A software system consists of several components, or modules, each performing a specific task. These components usually implement one or more functions, and/or are responsible for a certain structured piece of information that must be maintained, updated and retrieved in order for the software system, as a whole, to perform its overall task.
There are two categories of modules in a software system: (1) action modules that perform actions needed specifically for the task the system is designed to perform and (2) support modules that perform general data manipulation operations needed to support software modules of the first category. In a typical system, the majority of modules belong to the second, or support, category.
There exists a great deal of similarity between the support modules of different software systems. For example, all operating systems must, in some manner, maintain and manipulate stacks, queues and tables of items. The required operations for the manipulation of, say, a table of items are the same regardless of the items stored in the tables. However, a single operating system may be required to handle several independent tables, each containing items of different types. Also, different operating systems may manipulate different types of items, hence, requiring different tables for those items.
With the present state of the art in software development technology, modules of a software system are developed all from scratch. This is true in spite of the fact that most of the modules have been developed many times previously for other similar software systems.

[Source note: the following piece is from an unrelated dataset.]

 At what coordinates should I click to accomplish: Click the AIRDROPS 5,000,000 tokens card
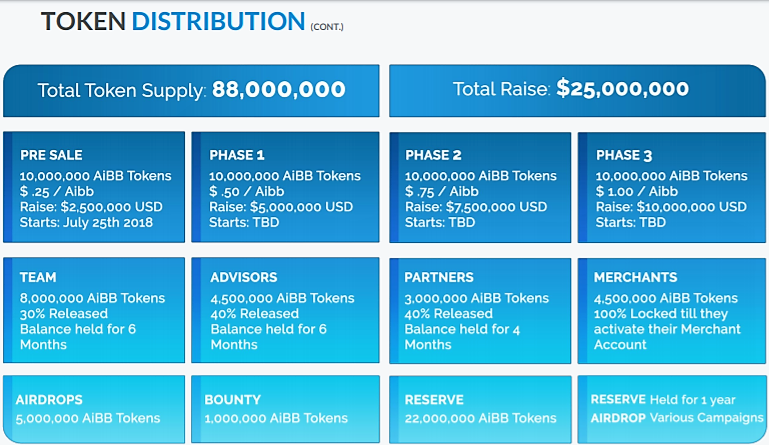point(94,409)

The reuse of previously developed software components is not presently possible since the existing software development tools do not allow the specification and production of generic modules. As the state of the art exists today, modules can be developed only to perform specific fixed actions on specific items of fixed type structured in a fixed format. As a result, a software module that supports, for example, a table of items of one type cannot be used to support a table of items of another type. Or, as another example, a module which employs a particular search strategy to find items in a table cannot be used if a different search strategy is desirable. Thus a need exists in the art for a system which allows the automatic generation of portions of the software according to the requirements specified by the software developers.